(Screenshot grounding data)
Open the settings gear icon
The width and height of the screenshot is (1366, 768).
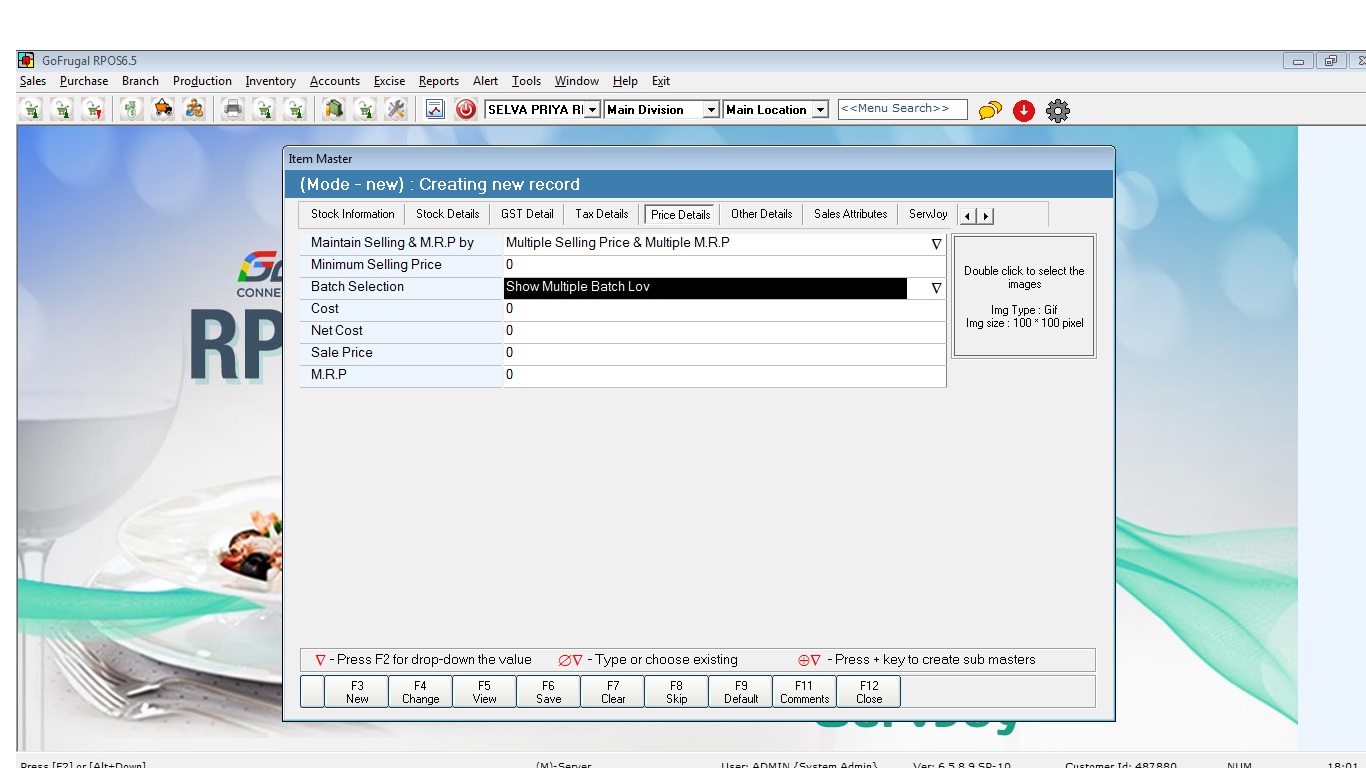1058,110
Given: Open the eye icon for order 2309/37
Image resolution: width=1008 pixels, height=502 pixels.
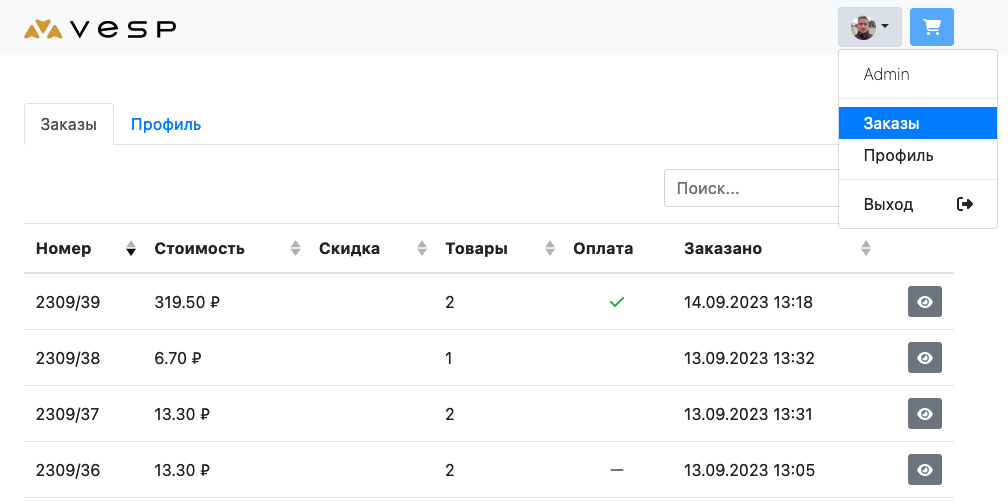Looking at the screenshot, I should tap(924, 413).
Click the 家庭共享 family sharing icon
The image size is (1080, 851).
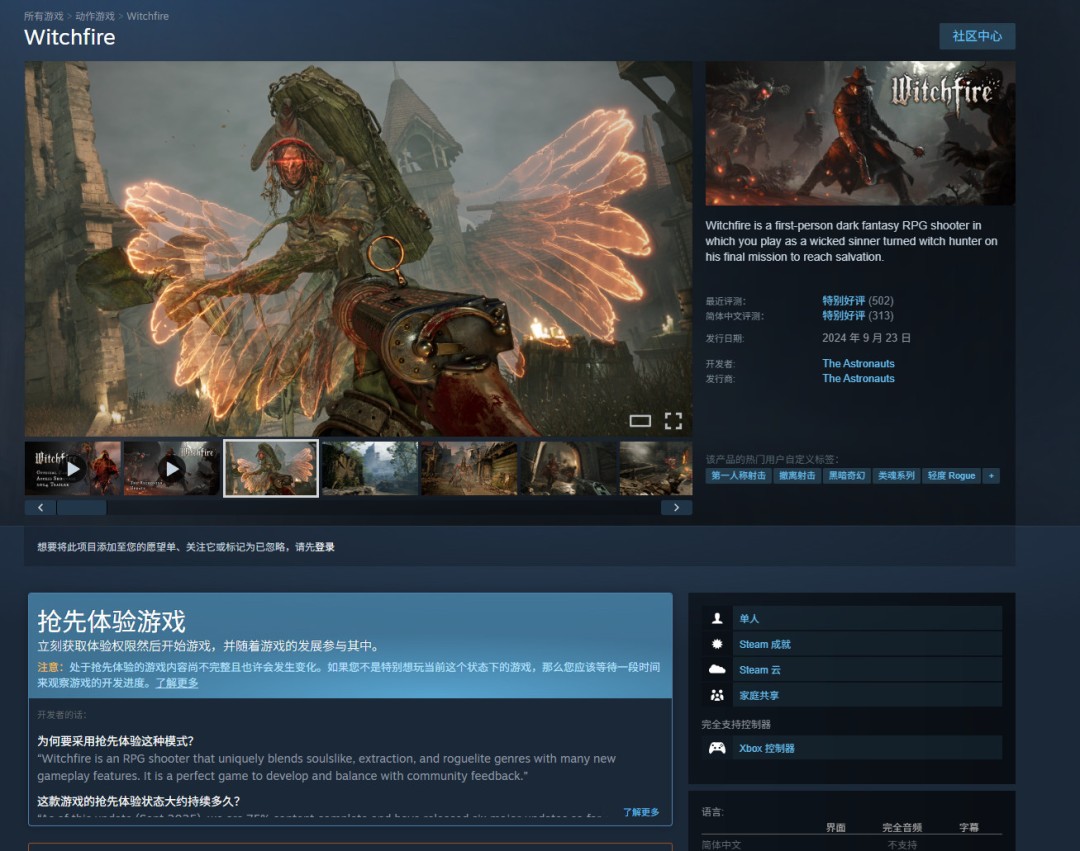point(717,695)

==

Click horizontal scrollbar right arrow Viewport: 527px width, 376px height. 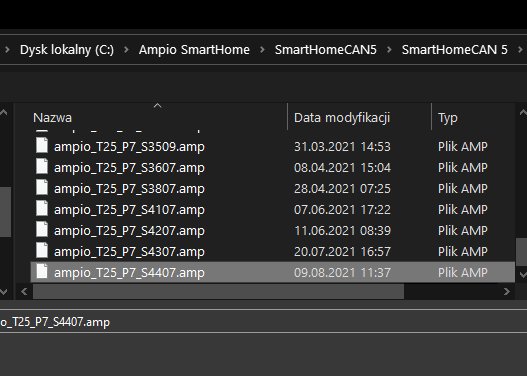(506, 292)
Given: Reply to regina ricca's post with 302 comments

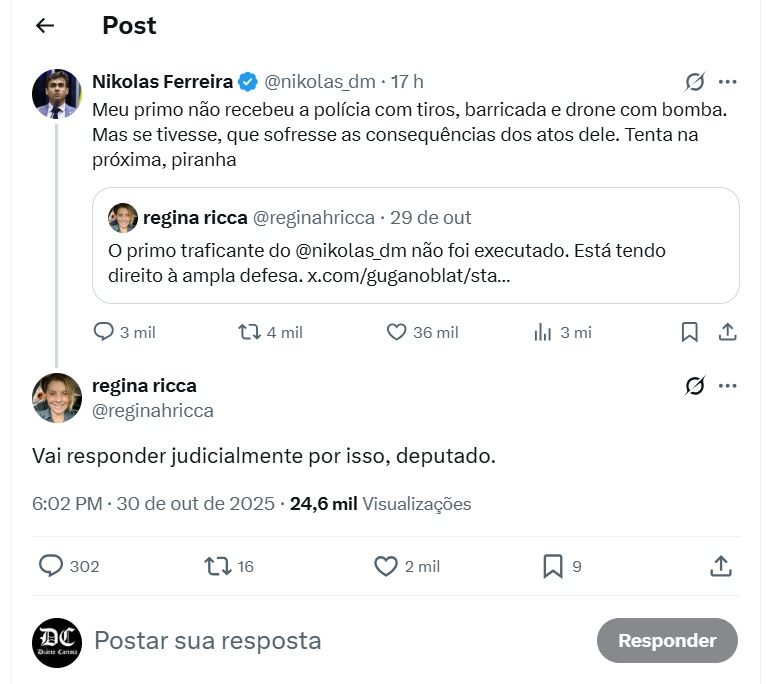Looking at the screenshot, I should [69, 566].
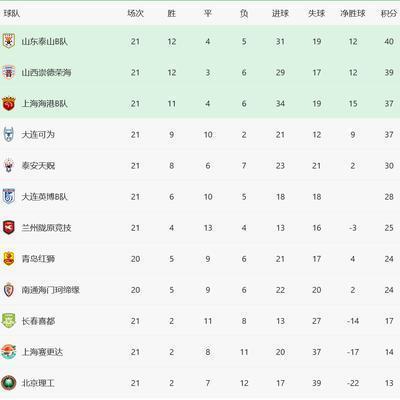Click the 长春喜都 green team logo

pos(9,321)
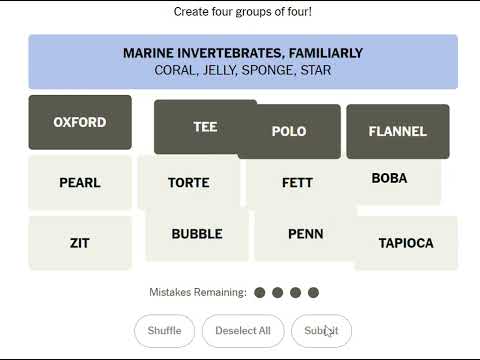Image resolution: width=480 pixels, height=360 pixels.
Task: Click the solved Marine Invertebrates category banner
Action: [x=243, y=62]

---

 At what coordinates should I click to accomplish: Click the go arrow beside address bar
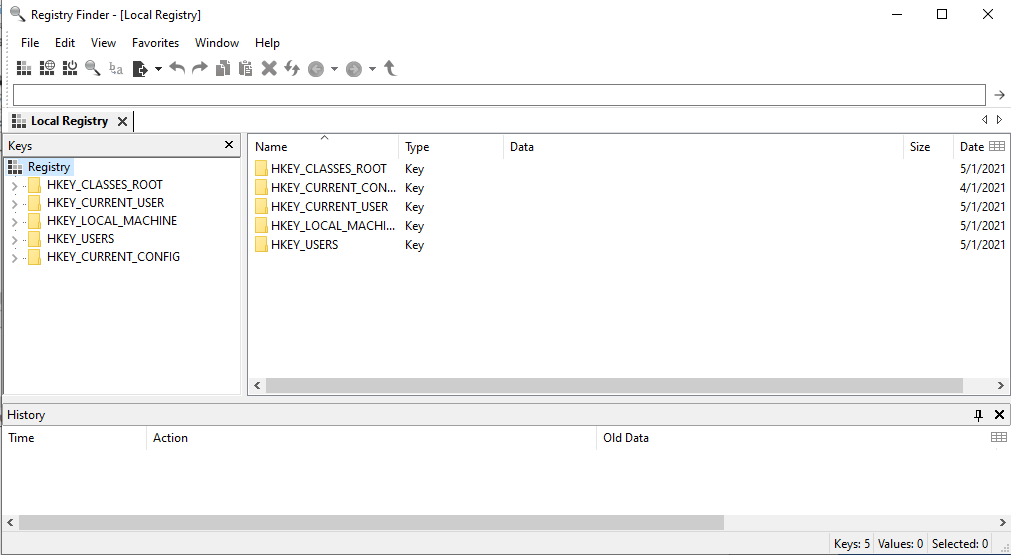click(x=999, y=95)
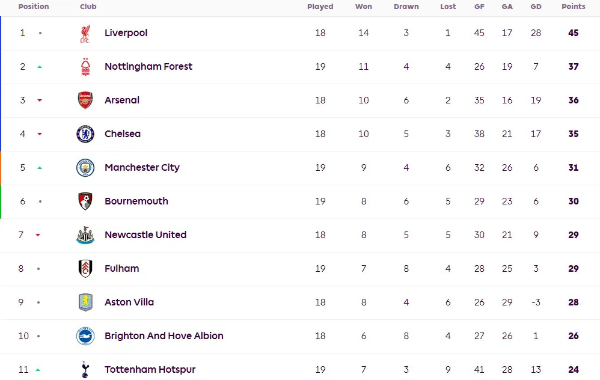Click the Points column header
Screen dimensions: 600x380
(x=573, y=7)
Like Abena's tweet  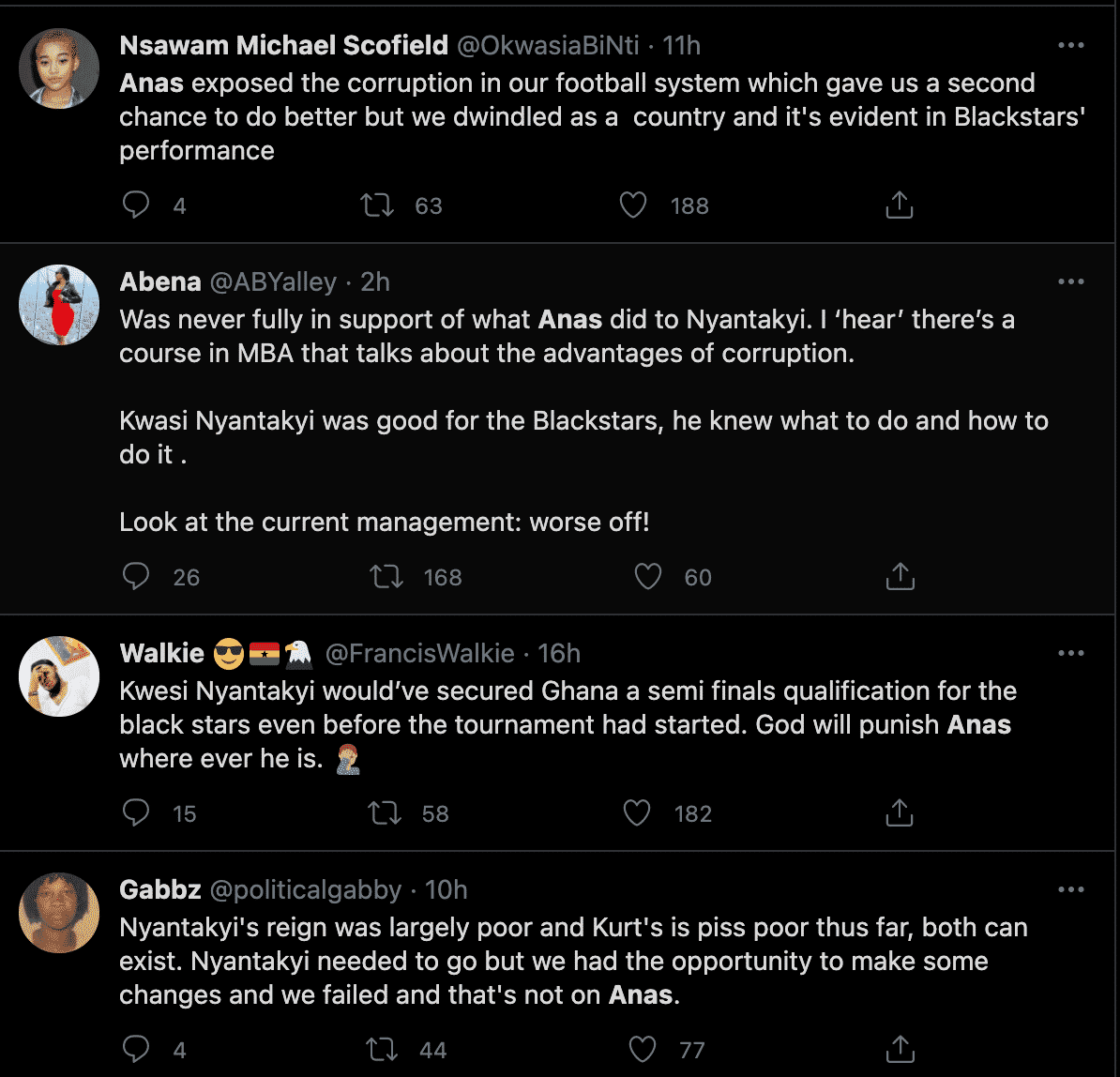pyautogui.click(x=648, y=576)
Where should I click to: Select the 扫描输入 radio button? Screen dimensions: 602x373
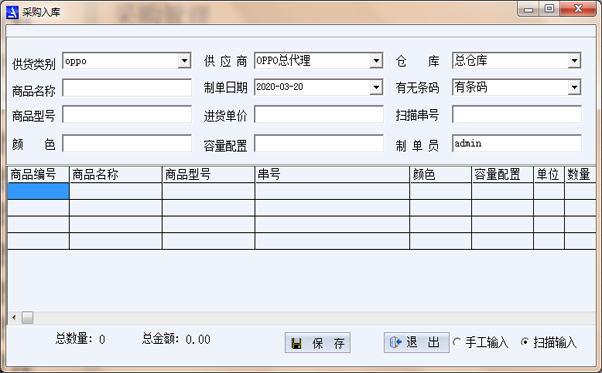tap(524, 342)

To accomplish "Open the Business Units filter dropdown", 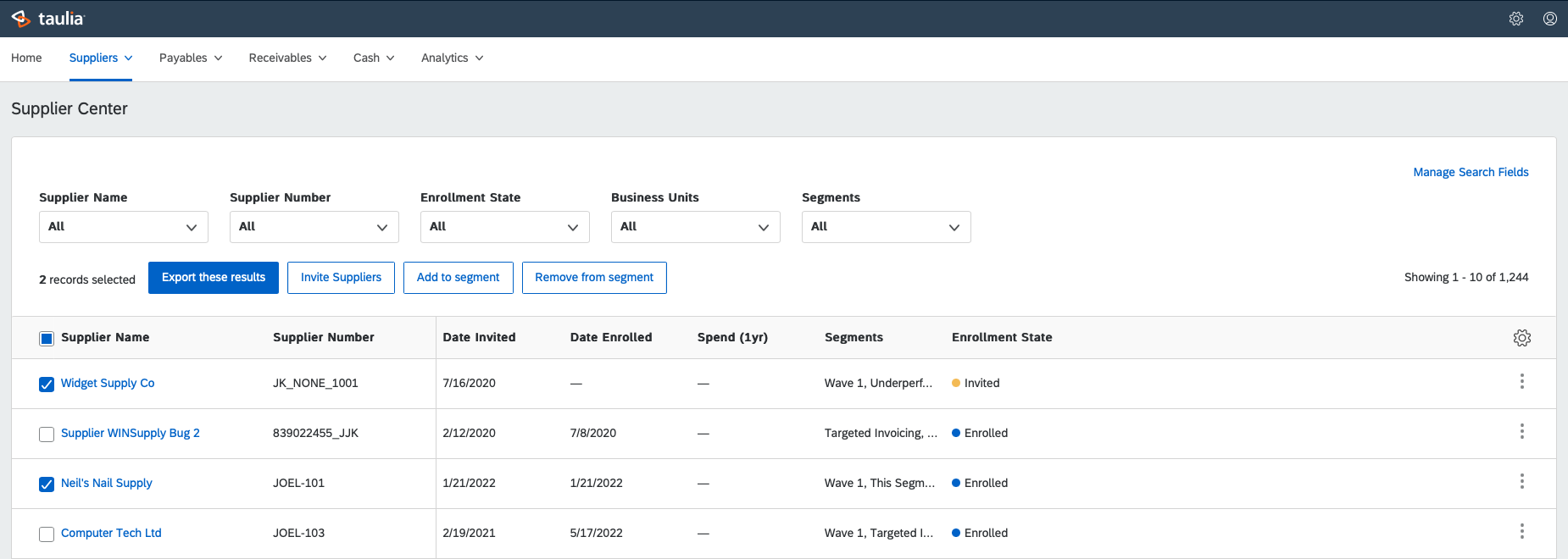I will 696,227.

• [THE TASK]:
Show the lines in the entries above that include the string "icon".

• [EXPECTED ANSWER]:
Open the settings gear icon
Given: Open the eye icon for order 2309/37
Click the 家庭共享 family sharing icon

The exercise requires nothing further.